How do spiral galaxies keep their shape?
A nearby spiral galaxy, M33. Atlas Image, obtained as part of the Two Micron All Sky Survey, a joint project of the University of Massachusetts and the Infrared Processing and Analysis Center/California Institute of Technology, funded by the National Aeronautics and Space Administration and the National Science Foundation.
This is M33, a nearby spiral galaxy probably similar in appearance to our own Milky Way galaxy. It spins majestically in space. In that process, how does it keep its spiral shape?

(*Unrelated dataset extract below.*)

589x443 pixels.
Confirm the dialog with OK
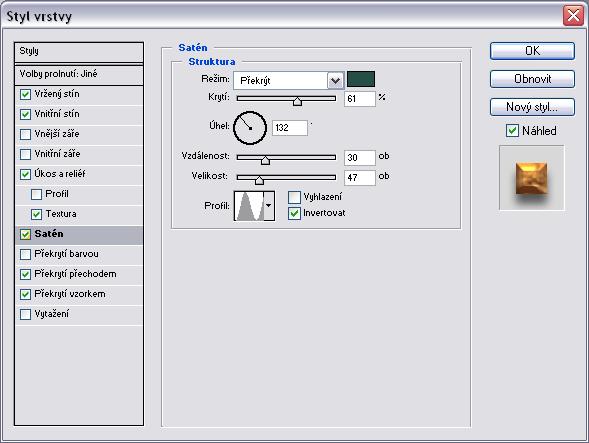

Estimates generally range from about 220 million to about 250 million years for the galaxy’s rotation. Our sun is four to five billion years old. It’s made a couple of dozen revolutions around the galactic center already, according to the reckoning of astronomers.
Astronomers used to wonder why the spiral arms of a galaxy didn’t wind themselves up, around the galaxy’s core, as the galaxy spun on this majestic timescale in space. Then they figured out that a galaxy’s spiral arms must be temporary features: the result of a shock wave moving through the galaxy.

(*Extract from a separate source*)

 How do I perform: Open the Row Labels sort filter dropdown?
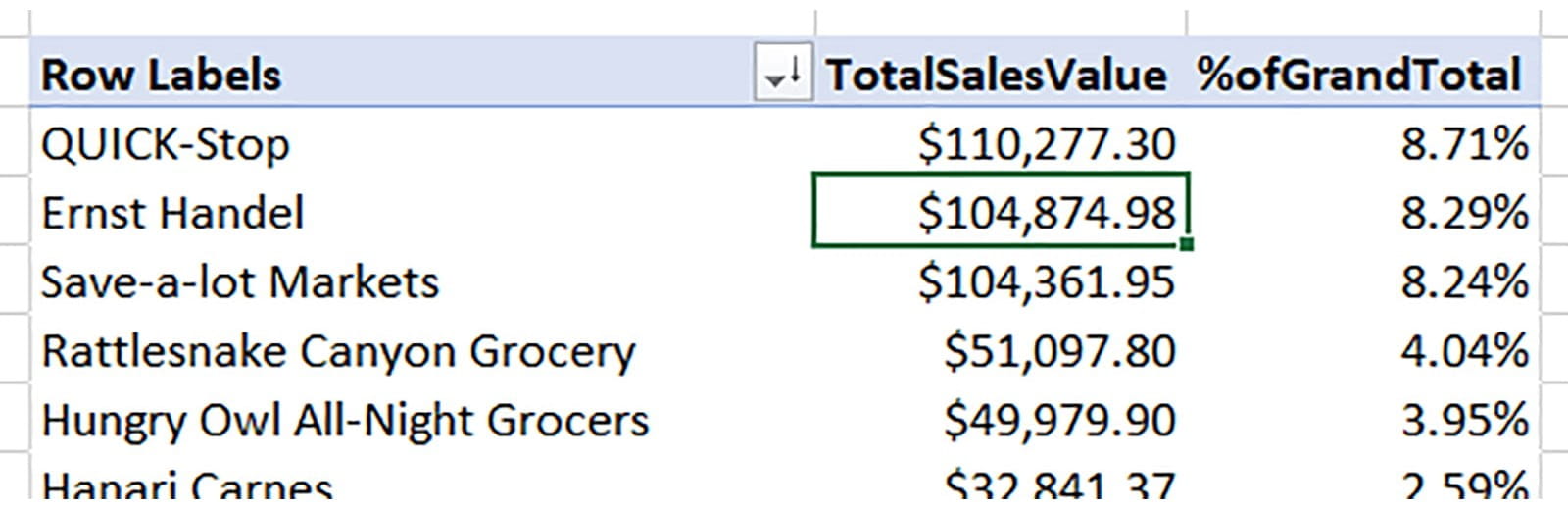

The idea is that the entire disk of a galaxy is filled with material. As this density wave passes through, it’s thought to trigger bursts of star formation. The spiral arms of a galaxy mark where in the galaxy the density wave recently passed, causing new stars to form and burn brightly.
Given the various estimates for the age of the galaxy as a whole, it seems likely that the whole galaxy has spun around perhaps 50 times.
A spiral galaxy’s arms are visible primarily because they’re made of hot, young stars, and these very luminous stars should live for less than one rotation of the galaxy (note, however, that the galaxy doesn’t rotate as a solid disk).
So modern astronomers see a galaxy’s spiral arms as temporary features that arise and disappear again and again, throughout the lifetime of the galaxy.